Três horas da manhã nos despedimos e entre um abraço e outro nós comentávamos sobre a corrida de fórmula 1 da manhã seguinte. A preocupação maior era se conseguiríamos acordar antes do início da corrida. Afinal estávamos todos muito cansados. Cancelamos o churrasco do dia seguinte, o qual sempre fazíamos para acompanhar as corridas do Airton.
Amanheceu. Toca o telefone na minha casa. Ainda sonolento levanto e atendo a ligação. Era meu amigo Nakato.
-- Cara! Tenho uma notícia ruim. Nosso amigo Guilherme morreu esta madrugada.
Fiquei em choque. Guilherme e sua esposa estavam na festa conosco há poucas horas. Divertindo-se, rindo, dançando!
-- Mas como isso aconteceu? Perguntei.
-- Sofreu um acidente na Av Azenha. Perdeu o controle do carro e bateu no muro de uma obra. Um vergalhão entrou pelo para-brisa dianteiro e atingiu sua cabeça, matando ele na hora.
Chocado, recebi as informações sobre o funeral e desliguei o telefone.
Ainda tonto com a notícia, sentei numa poltrona na sala de TV. Totalmente aturdido liguei de forma instintiva o aparelho.
POOONG!! A imagem estampada diante dos meus olhos era de Senna ainda preso dentro do seu carro e Galvão Bueno com a voz embargada, antevendo a tragédia, transmitindo a situação.
Não podia acreditar!!
Havia acordado com a notícia pavorosa da morte de um colega de trabalho, e agora isso. Dois fatos com incrível semelhança!

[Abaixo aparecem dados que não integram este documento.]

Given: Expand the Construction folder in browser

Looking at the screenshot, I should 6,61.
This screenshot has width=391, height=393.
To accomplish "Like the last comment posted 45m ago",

Como provavelmente TODOS os brasileiros, amantes da F1 e fãs de Senna, não consegui desgrudar da TV até a confirmação de sua morte.
Um sentimento de orfandade me tomou profundamente. Os domingos nunca mais seriam os mesmos. Já sabia disso. Porém a situação mais estranha ocorreu horas depois no velório do Guilherme, colega de trabalho, o qual eu via e conversava com alguma frequência.
Sentia-me muito mais, velando o meu outro amigo: Airton Senna.
O sentimento era mais forte que eu. Era esse amigo que realmente me deixava naquele momento com o peito apertado.
Airton era muito próximo. Estava em minha casa quase todo o domingo. Era minha projeção de sucesso. Referência de Vitória.
Senti vergonha do meu sentimento. Senti como que traindo meu colega que ali jazia na minha frente.
Demorei algum tempo para entender o que se passou, imaginando o vazio que Senna deixaria na minha vida. Como de fato deixou. Por isso hoje respeito demais a memória deste gênio inspirador. Que mesmo não estando mais aqui conosco, o seu espírito forte ainda nos fascina e motiva a ir além, ultrapassando todos os limites.
(*) Os fatos descritos acima são verídicos. Os nomes “Nakato” e “Guilherme” são fictícios.